И, конечно же, многим известно стихотворение «Если я заболею», вскоре положенное на музыку. Песню полюбили сразу, и не случайно её охотно исполняли и Юрий Визбор, и Владимир Высоцкий, и многие другие артисты и певцы.

Этим стихом Ярослав Васильевич Смеляков словно прощался со всеми: и теми, кто помнит о нём, и кто только узнаёт о замечательном поэте и гражданине, его трудной и высокой судьбе.

Если я заболею,

к врачам обращаться не стану,

Обращаюсь к друзьям

(не сочтите, что это в бреду):

постелите мне степь,

занавесьте мне окна туманом,

в изголовье поставьте

ночную звезду.

Я ходил напролом.

Я не слыл недотрогой.

Если ранят меня в справедливых боях,

забинтуйте мне голову

горной дорогой

и укройте меня

одеялом

в осенних цветах.

…От морей и от гор

так и веет веками,

как посмотришь, почувствуешь:

вечно живем.

Не облатками белыми

путь мой усеян, а облаками.

Не больничным от вас ухожу коридором,

а Млечным Путем…

Умер поэт 27 ноября 1972 года и захоронен на Новодевичьем кладбище Москвы. На его могиле – отлитая в металле внушительная пятиконечная звезда. И я думаю, это в высшей мере справедливо. Ведь Ярослав Смеляков – действительно большой советский поэт, который без труда прошёл за нами и в двадцать первый век и продолжает быть примером мужества и верности – как поэзии, так и родине.

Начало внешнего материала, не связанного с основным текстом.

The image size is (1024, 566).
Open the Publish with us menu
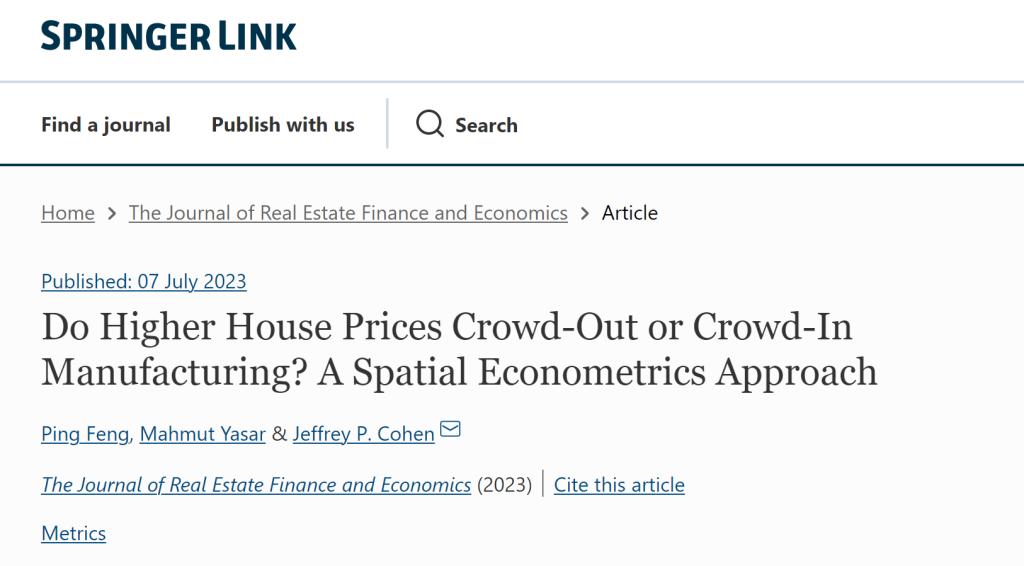tap(283, 125)
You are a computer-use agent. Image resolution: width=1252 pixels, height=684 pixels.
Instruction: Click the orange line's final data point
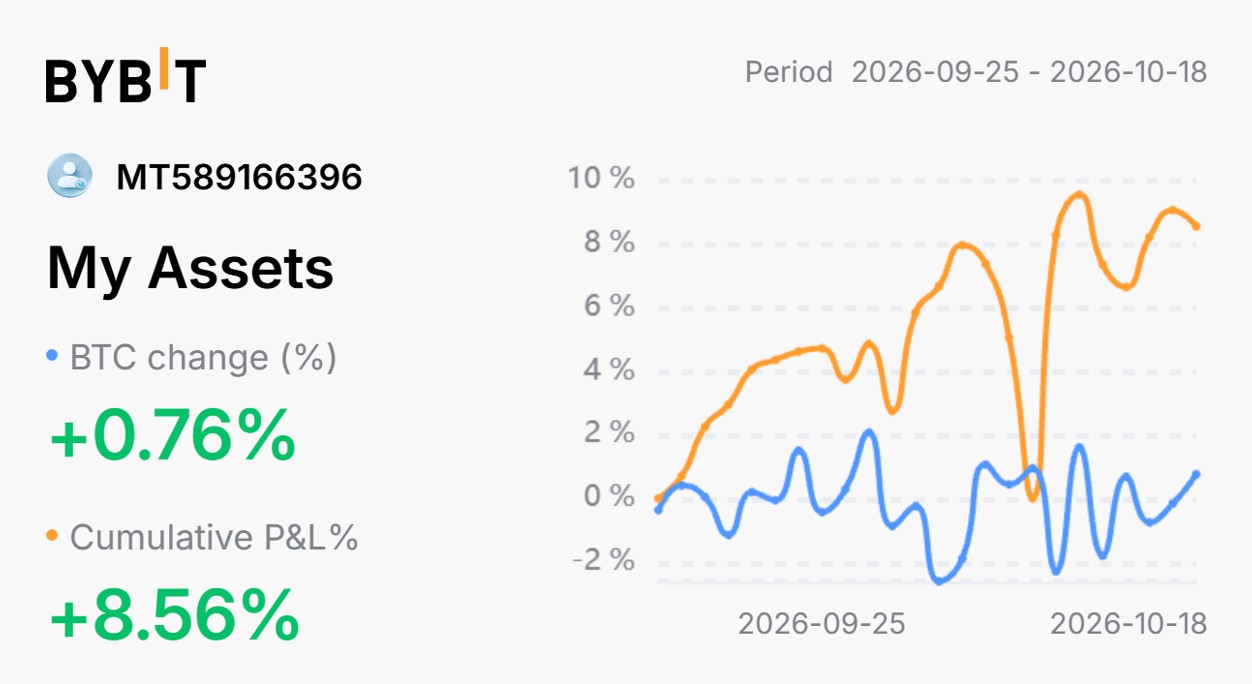point(1196,226)
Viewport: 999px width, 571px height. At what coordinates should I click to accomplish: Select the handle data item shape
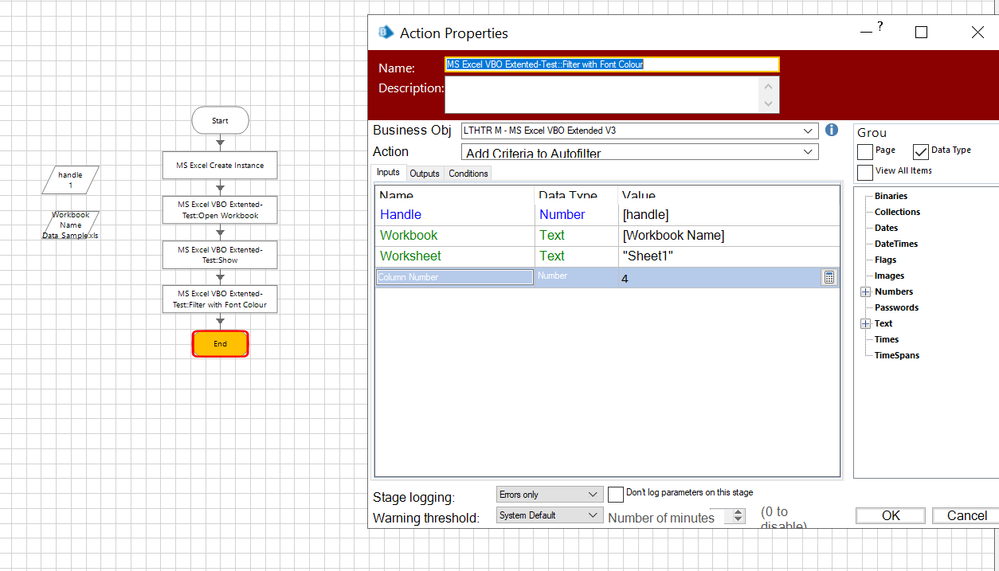[71, 180]
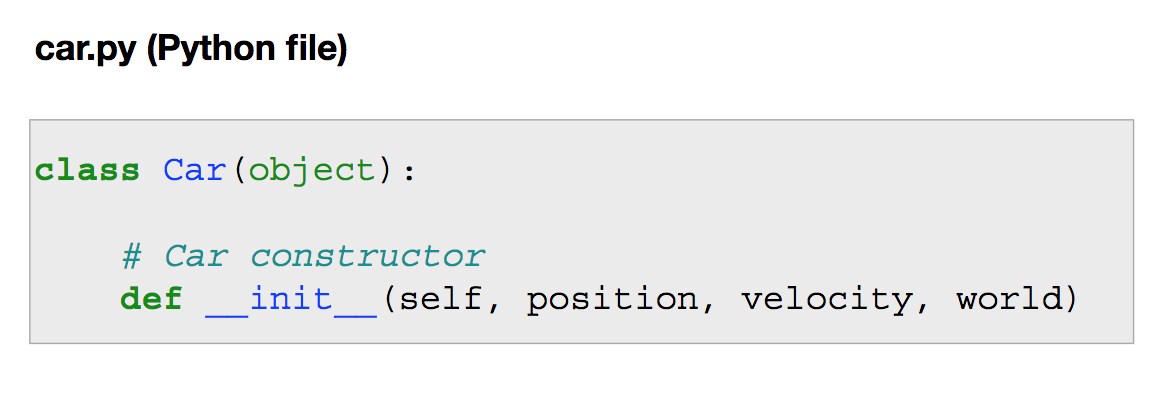Click the object base class text
Image resolution: width=1172 pixels, height=396 pixels.
[312, 172]
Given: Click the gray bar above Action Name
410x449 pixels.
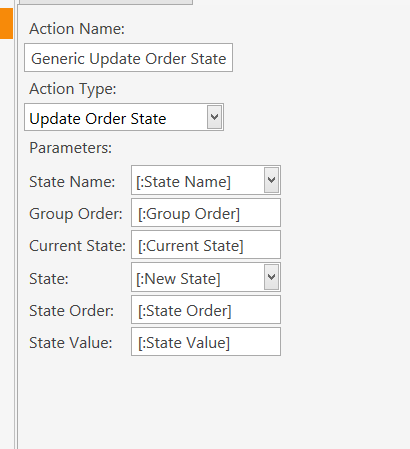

Как вольная сильная птица…(Н. Рубцов)

1

Серый октябрьский день. В просторной аудитории Литинститута имени Горького относительная тишина. Вдруг в мои руки попадает небольшая книжка. Прилежная студентка (мамино воспитание), хочу передать сборник дальше, поскольку и фамилия автора почти незнакома. Но что-то заставляет заглянуть внутрь…

В горнице моей светло.

Это от ночной звезды.

Матушка возьмет ведро,

Молча принесет воды…

Безыскусные, с горчинкой, и все-таки очень светлые строфы коснулись самого сердца… Переворачиваю страницу – и там о ней, малой родине, но уже более широко и глубже:

Тихая моя родина!

Ивы, река, соловьи…

И в том, как точно, с каким удивительным чувством меры повторялось далее слово «тихо», уже был виден не только талантливый поэт, но и мастер. А строки ведут, и каждый глагол – сквозь сердце, и, наконец, как выдох:

С каждой избою и тучею,

С громом, готовым упасть,

Чувствую самую жгучую,

Самую смертную связь.

Н.М. Рубцов


Простые и пронзительные эти строки не дойдут разве что до человека, для которого не только поэзия, но и родина – пустой звук. Знал ли Николай Михайлович, тогда для большинства просто Коля, что в «самой смертной» связи с ним, поэтом, будут тысячи, а потом и миллионы людей – даже те, кто до сих пор смотрел на поэзию, особенно современную, свысока?!

Каждая страница в сборнике – ступенька в глубочайший внутренний мир Николая Рубцова. До сих пор многие склонны причислять его к поэтам чисто лирическим, камерным. Но вот третье по порядку стихотворение – «Русский огонек».

Огнем, враждой

Земля полным-полна,

И близких всех душа не позабудет…

– Скажи, родимый,

Будет ли война? —

И я сказал:

– Наверное, не будет.

Ни одного громкого слова, а какая точная и емкая картина! И строки, ставшие уже крылатыми:

За все добро расплатимся добром,

За всю любовь расплатимся любовью…

Уже несколько стихов достаточно было, чтобы с удивленной радостью понять, что судьба сделала тебе огромный подарок. Почти о каждом произведении в сборнике можно говорить отдельно с искренним интересом и чувством благодарности. Но еще одно невозможно не вспомнить. Весь размах души поэта, вся глубина памяти и энергия творческой силы не вылились даже, а выхлестнулись, как весенняя река из берегов, в знаменитом уже «Я буду скакать по холмам задремавшей отчизны…» А музыка, которая так органична всей поэзии Рубцова, достигает здесь поистине симфонической мощи. И «таинственный» всадник, что скрылся в тумане полей, будто перелетел с картины Чюрлениса на книжную страницу. Такая перекличка – и музыкальная, и образная – может быть только у художника, вставшего вровень с большим искусством. И вот последние страницы сборника. И снова стихи с грустинкой – тонкой, элегической, присущей только Рубцову, далекой от унылости, но какой-то очень щемящей.